● Task details
Where "spike" occurs in a line of the entries below, copy that line.

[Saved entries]
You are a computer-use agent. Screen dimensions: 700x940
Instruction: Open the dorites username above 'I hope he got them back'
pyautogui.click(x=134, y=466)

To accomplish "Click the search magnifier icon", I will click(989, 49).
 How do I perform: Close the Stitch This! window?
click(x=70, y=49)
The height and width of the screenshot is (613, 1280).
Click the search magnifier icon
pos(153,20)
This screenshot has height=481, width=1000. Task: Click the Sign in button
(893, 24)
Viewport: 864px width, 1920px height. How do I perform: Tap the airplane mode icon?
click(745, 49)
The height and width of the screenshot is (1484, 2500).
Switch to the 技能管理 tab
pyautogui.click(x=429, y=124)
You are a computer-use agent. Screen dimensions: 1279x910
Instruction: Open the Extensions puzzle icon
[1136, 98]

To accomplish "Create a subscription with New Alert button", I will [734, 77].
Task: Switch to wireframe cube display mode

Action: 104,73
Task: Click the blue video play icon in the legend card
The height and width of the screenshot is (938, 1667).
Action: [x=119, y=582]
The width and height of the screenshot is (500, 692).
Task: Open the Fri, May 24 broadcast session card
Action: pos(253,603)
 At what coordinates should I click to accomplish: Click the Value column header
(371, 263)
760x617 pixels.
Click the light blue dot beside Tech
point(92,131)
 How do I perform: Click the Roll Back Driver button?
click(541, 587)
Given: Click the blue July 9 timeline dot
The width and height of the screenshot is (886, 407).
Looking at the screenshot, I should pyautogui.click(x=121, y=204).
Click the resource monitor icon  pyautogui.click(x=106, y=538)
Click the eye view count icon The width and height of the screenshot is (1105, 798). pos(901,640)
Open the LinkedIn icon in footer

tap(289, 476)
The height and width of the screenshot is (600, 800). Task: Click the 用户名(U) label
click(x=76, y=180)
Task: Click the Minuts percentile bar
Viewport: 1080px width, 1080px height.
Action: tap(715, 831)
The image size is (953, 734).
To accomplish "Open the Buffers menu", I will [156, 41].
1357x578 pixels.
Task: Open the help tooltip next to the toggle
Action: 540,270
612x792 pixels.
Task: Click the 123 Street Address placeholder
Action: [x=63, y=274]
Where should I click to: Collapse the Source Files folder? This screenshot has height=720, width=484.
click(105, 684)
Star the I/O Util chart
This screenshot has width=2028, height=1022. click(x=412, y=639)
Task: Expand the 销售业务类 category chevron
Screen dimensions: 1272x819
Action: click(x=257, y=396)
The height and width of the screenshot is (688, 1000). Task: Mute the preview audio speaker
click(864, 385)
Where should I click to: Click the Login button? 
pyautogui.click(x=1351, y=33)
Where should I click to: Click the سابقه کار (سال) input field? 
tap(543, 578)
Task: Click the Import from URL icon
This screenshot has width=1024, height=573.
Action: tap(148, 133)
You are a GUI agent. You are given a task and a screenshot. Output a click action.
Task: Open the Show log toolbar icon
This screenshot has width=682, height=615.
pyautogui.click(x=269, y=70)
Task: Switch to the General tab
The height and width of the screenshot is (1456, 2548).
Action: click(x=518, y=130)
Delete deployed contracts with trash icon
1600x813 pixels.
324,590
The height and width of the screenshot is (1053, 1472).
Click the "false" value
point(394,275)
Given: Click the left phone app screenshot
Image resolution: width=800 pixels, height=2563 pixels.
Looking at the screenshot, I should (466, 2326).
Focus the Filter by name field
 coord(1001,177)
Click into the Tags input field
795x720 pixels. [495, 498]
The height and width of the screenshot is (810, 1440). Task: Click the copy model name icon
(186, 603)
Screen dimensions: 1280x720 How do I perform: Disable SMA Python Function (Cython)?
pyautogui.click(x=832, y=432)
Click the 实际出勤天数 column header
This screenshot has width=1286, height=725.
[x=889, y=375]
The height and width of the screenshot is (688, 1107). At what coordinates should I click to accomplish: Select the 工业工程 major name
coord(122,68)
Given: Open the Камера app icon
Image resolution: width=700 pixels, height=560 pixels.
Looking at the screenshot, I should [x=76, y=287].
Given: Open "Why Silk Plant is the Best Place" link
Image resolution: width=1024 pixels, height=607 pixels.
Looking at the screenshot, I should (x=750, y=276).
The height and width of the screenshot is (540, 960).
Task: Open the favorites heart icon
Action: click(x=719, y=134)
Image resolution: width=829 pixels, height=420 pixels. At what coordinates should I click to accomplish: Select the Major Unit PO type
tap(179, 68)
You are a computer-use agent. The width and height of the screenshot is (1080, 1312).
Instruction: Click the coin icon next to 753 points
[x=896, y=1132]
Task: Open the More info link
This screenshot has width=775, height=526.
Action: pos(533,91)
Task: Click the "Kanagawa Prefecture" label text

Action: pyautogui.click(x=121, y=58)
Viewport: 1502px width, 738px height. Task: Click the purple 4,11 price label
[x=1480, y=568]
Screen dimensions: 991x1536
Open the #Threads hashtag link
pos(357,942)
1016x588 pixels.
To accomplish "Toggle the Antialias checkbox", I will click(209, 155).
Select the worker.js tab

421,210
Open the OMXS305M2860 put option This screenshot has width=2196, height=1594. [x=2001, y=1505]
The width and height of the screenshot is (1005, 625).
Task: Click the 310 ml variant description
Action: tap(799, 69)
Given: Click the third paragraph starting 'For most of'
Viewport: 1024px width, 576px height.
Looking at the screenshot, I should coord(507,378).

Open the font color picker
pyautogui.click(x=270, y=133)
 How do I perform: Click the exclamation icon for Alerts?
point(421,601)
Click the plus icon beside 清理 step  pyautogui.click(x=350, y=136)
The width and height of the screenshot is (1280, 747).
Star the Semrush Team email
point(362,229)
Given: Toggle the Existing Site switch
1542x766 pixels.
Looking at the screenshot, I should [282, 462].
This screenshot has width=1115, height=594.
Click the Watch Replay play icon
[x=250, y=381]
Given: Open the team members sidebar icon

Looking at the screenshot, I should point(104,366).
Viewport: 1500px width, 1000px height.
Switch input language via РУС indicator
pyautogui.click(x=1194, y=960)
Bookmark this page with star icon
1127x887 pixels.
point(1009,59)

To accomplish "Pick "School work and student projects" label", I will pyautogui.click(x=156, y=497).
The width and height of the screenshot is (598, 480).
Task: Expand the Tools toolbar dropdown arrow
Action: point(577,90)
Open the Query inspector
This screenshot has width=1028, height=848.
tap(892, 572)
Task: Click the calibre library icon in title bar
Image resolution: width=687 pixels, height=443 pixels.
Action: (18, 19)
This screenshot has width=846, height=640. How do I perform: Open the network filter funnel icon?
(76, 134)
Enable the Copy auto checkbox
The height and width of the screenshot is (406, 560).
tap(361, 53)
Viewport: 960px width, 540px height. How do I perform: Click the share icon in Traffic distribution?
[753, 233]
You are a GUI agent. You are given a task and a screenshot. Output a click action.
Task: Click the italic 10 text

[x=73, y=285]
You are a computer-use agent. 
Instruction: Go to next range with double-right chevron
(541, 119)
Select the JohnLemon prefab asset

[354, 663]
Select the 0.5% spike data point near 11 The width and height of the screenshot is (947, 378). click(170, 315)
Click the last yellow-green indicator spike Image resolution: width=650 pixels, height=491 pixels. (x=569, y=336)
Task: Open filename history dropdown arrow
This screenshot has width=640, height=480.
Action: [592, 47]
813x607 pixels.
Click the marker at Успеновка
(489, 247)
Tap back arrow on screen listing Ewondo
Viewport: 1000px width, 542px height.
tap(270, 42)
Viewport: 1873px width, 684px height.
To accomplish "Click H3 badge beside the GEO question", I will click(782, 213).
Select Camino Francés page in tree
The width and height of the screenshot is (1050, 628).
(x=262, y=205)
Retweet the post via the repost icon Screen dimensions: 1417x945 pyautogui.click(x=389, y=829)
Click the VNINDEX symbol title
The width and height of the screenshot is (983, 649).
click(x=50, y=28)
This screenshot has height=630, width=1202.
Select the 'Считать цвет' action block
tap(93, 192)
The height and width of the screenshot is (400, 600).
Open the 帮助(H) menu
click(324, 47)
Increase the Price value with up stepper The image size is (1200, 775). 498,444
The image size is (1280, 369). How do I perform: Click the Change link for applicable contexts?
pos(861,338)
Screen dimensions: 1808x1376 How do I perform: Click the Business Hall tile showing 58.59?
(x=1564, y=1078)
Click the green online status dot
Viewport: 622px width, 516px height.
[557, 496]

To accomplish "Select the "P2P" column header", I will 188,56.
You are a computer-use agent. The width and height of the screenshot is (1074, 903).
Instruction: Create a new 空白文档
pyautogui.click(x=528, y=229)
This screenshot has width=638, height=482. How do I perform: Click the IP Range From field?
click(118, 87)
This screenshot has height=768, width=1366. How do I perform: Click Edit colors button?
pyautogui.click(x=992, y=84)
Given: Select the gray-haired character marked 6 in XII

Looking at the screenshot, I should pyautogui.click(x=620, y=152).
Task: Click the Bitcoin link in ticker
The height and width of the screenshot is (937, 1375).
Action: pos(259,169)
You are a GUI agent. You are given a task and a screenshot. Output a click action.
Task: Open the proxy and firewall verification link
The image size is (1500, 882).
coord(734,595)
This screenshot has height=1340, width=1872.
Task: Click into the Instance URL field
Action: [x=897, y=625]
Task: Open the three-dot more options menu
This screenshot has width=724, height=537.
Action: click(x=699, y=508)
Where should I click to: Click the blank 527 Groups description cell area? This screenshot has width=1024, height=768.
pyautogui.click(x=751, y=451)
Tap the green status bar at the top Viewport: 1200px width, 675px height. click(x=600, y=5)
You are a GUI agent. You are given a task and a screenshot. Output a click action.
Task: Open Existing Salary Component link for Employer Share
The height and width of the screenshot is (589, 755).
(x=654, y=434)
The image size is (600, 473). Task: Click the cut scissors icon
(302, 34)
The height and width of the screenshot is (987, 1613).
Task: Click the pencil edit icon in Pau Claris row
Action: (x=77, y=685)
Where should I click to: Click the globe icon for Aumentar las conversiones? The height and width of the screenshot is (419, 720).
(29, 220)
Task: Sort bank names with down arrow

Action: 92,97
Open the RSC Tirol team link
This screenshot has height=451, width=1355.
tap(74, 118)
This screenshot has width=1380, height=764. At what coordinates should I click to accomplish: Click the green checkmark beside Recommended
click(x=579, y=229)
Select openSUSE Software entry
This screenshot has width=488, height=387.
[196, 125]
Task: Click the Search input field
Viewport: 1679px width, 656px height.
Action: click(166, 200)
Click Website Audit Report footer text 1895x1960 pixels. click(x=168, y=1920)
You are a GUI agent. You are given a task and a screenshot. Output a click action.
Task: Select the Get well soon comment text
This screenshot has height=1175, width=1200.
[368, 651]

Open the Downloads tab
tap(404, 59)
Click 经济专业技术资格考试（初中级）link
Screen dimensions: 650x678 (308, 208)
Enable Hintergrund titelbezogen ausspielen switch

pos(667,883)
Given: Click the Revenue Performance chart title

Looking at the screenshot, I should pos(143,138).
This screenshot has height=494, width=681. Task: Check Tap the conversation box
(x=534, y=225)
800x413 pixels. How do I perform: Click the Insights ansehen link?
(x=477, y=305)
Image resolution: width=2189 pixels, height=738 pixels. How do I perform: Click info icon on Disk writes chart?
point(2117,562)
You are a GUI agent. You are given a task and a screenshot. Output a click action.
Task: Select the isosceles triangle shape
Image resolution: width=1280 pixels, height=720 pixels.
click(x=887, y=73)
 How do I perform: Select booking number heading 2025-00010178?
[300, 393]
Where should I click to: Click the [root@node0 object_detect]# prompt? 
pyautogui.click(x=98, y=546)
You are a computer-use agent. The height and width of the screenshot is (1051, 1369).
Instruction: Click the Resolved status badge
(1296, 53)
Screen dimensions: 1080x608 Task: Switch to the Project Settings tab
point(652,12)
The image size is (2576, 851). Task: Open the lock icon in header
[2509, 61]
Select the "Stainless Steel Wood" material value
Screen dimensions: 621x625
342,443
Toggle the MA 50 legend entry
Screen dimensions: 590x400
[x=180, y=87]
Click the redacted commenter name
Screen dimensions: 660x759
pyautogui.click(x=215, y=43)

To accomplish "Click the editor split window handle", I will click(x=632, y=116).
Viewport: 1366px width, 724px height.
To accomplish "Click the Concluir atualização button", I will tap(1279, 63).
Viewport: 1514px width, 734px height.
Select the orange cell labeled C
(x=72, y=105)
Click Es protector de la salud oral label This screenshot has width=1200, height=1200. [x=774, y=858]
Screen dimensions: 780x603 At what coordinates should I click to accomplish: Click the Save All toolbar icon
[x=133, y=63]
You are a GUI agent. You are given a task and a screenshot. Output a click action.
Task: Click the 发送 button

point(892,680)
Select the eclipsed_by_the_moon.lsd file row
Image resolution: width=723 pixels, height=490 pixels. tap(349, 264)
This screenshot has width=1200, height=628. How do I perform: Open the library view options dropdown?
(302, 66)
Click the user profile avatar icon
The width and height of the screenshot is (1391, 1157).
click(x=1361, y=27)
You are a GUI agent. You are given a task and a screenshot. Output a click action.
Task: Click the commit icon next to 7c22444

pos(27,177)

● Solution below
Select the 0.5% spike data point near 11 The width and height of the screenshot is (947, 378). click(170, 315)
Click the last yellow-green indicator spike Image resolution: width=650 pixels, height=491 pixels. (x=569, y=336)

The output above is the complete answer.